Le spectre de la corruption
Nous arrivons maintenant au cœur de l’alliance : la coopération économique. S’il est certainement injuste que les États souffrent d’une pénurie de monnaie américaine, une poussée vers l’utilisation des monnaies locales comporte de nombreux risques. En effet, si les BRICS avaient admis l’Argentine quelques années plus tôt, tout peso argentin échangé avec un autre membre aurait perdu une part importante de sa valeur en raison de son krach. Cela nous amène à la question de la corruption. En effet, la guerre en Ukraine a révélé une corruption au sein de Moscou, rendant son ministère de la Défense ridicule face à une Ukraine armée par l’Occident. Même si l’Occident connaît des épisodes de corruption – le plus flagrant étant le népotisme sous Trump – ceux-ci n’ont pas eu d’impact économique paralysant.

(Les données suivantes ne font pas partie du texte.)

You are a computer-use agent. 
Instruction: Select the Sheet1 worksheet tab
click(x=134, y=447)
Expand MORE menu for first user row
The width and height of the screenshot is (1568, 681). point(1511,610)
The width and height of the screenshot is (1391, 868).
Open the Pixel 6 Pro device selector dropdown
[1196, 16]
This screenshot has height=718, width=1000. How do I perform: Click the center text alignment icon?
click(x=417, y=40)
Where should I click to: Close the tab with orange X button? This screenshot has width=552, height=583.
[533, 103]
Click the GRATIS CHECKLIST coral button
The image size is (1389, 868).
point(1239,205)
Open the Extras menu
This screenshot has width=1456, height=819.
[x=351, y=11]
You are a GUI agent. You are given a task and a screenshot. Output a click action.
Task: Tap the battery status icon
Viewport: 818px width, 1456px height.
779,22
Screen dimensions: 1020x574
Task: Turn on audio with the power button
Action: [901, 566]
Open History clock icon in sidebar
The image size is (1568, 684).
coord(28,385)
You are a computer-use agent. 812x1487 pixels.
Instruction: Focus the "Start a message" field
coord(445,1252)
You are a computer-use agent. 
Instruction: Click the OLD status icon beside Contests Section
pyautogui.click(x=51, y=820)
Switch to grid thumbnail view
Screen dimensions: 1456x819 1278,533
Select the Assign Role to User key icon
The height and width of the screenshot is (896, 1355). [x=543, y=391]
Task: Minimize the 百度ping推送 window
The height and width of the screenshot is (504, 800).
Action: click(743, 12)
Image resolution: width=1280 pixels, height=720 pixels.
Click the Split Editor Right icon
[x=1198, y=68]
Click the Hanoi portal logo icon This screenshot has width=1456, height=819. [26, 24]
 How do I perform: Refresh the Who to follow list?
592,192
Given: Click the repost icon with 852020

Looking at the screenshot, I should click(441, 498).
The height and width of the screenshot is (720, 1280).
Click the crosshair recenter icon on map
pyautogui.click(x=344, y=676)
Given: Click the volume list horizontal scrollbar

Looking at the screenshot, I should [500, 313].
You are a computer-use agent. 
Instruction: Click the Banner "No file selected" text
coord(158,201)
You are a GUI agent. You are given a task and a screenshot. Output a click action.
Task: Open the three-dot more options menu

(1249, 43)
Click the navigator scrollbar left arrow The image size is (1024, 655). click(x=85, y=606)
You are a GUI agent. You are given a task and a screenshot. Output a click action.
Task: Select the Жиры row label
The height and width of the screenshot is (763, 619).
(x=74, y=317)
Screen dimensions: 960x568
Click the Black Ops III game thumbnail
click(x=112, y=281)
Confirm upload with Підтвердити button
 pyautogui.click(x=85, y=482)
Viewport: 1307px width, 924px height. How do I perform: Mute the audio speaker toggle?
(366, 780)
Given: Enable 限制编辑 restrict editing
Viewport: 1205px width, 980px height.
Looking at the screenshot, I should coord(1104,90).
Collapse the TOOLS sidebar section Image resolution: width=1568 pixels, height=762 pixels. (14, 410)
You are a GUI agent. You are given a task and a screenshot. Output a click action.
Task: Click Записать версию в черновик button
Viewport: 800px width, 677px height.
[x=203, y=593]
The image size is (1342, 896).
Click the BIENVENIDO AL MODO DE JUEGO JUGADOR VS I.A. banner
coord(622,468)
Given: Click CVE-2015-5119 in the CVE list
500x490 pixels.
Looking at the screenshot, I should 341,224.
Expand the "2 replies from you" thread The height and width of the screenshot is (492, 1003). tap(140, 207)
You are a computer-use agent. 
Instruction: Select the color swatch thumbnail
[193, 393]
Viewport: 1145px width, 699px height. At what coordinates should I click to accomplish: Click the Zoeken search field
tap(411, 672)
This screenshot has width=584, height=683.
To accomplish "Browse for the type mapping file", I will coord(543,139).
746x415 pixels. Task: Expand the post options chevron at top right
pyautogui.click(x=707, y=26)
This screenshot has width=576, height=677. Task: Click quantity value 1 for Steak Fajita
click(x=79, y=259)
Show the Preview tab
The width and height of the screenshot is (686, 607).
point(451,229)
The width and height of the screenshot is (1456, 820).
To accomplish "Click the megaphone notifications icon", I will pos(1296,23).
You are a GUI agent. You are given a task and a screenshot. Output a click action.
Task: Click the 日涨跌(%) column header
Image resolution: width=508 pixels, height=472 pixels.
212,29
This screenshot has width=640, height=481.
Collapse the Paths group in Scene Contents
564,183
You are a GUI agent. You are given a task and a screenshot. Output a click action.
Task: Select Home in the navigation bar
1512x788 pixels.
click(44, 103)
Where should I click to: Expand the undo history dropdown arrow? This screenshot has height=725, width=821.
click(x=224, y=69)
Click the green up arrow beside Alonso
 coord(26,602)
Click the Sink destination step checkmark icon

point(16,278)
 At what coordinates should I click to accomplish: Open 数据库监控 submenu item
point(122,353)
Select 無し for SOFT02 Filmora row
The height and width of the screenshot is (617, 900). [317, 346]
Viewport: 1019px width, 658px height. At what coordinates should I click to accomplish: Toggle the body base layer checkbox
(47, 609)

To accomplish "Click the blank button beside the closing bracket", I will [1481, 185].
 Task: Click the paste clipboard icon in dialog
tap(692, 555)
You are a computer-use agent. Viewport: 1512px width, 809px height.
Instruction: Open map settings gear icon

Dans le même temps, la corruption dans les pays en développement des BRICS pose un risque plus important pour leurs économies encore en développement et pour la faisabilité du commerce en monnaies locales.
La corruption au niveau de l’État est le résultat du fait qu’un homme politique choisit ses propres intérêts (de groupe) plutôt que ceux de son peuple, et les décisions prises en conséquence peuvent éventuellement avoir un impact sur la monnaie de son État, comme l’illustre le propre krach du Liban. Bien que la Chine prenne des mesures actives pour lutter contre la corruption, la probabilité que la corruption tente les membres des BRICS+6 au détriment de leurs monnaies locales reste répandue, notamment suite à l’absence de conditionnalités sur les mécanismes de prêt de la Nouvelle Banque de Développement. Il s’agit d’une foi aveugle dans la compétence et le patriotisme des hommes d’État de chaque membre, à la fois noble et naïve.
Même si les BRICS espèrent un ordre mondial plus égalitaire, ils s’apprêtent peut-être à découvrir que la norme contre laquelle ils se rebellent n’est peut-être pas en réalité la pire structure pour gouverner les ressources mondiales.